**Data excerpts**

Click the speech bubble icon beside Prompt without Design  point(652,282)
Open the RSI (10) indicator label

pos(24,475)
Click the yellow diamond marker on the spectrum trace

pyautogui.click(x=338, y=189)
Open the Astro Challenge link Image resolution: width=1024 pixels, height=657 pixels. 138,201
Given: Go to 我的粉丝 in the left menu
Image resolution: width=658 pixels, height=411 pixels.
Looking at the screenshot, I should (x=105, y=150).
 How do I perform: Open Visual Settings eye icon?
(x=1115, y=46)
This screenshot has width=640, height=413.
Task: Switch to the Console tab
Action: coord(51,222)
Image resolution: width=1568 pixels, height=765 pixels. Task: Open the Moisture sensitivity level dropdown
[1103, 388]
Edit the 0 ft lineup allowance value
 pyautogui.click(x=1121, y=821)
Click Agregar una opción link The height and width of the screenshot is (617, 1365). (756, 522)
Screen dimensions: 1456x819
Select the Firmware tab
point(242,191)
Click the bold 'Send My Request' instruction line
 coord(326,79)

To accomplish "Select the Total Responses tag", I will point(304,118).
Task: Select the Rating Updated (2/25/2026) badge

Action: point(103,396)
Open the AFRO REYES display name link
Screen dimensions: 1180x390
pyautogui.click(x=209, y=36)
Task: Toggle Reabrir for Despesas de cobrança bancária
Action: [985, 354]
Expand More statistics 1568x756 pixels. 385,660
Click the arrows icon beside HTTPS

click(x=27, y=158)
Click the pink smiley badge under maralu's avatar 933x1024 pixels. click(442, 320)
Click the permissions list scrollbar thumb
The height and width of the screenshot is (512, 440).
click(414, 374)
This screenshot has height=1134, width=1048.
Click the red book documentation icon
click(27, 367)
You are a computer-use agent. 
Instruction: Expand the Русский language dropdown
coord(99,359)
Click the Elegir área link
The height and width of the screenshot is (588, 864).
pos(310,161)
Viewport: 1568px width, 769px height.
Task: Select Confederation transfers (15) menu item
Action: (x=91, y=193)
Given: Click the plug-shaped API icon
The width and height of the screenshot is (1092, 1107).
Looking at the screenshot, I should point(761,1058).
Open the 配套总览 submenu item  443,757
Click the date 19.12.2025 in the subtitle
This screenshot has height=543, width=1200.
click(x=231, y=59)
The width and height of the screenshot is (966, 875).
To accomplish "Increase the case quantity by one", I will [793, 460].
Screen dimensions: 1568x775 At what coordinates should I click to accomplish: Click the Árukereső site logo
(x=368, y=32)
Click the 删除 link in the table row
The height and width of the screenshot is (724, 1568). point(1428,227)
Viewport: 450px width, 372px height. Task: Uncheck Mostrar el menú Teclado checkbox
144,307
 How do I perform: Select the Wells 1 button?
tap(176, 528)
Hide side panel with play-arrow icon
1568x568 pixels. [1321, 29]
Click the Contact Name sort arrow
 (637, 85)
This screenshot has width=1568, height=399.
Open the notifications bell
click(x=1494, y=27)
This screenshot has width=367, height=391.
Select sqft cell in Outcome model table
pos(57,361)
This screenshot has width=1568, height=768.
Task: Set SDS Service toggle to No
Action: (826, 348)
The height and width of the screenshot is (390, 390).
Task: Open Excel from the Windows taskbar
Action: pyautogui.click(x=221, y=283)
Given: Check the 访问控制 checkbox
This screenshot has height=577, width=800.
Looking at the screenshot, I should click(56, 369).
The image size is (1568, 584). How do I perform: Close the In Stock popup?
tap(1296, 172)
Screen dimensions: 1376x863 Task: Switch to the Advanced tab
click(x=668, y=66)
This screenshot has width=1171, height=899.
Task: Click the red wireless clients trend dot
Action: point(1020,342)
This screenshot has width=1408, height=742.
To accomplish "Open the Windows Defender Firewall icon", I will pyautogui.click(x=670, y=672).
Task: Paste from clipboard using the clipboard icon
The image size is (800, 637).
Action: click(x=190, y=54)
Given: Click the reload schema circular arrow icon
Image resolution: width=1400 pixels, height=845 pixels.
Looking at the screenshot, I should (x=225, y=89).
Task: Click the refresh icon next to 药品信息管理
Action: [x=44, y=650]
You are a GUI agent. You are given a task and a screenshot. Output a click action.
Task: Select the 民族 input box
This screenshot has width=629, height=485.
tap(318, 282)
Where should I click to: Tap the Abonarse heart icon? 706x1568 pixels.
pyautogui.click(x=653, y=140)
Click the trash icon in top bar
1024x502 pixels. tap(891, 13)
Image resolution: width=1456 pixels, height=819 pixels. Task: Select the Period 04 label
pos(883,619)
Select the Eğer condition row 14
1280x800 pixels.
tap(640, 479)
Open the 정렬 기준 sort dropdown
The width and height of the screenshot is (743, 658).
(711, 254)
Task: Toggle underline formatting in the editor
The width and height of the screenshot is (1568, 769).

**Problem to work on**
Would you please transcribe the lines above exactly, starting with the first line of the material and ending with the line that has "This screenshot has height=1134, width=1048."?

**Result of this task**
Click the speech bubble icon beside Prompt without Design  point(652,282)
Open the RSI (10) indicator label

pos(24,475)
Click the yellow diamond marker on the spectrum trace

pyautogui.click(x=338, y=189)
Open the Astro Challenge link Image resolution: width=1024 pixels, height=657 pixels. 138,201
Given: Go to 我的粉丝 in the left menu
Image resolution: width=658 pixels, height=411 pixels.
Looking at the screenshot, I should (x=105, y=150).
 How do I perform: Open Visual Settings eye icon?
(x=1115, y=46)
This screenshot has width=640, height=413.
Task: Switch to the Console tab
Action: coord(51,222)
Image resolution: width=1568 pixels, height=765 pixels. Task: Open the Moisture sensitivity level dropdown
[1103, 388]
Edit the 0 ft lineup allowance value
 pyautogui.click(x=1121, y=821)
Click Agregar una opción link The height and width of the screenshot is (617, 1365). (756, 522)
Screen dimensions: 1456x819
Select the Firmware tab
point(242,191)
Click the bold 'Send My Request' instruction line
 coord(326,79)

To accomplish "Select the Total Responses tag", I will point(304,118).
Task: Select the Rating Updated (2/25/2026) badge

Action: point(103,396)
Open the AFRO REYES display name link
Screen dimensions: 1180x390
pyautogui.click(x=209, y=36)
Task: Toggle Reabrir for Despesas de cobrança bancária
Action: [985, 354]
Expand More statistics 1568x756 pixels. 385,660
Click the arrows icon beside HTTPS

click(x=27, y=158)
Click the pink smiley badge under maralu's avatar 933x1024 pixels. click(442, 320)
Click the permissions list scrollbar thumb
The height and width of the screenshot is (512, 440).
click(414, 374)
This screenshot has height=1134, width=1048.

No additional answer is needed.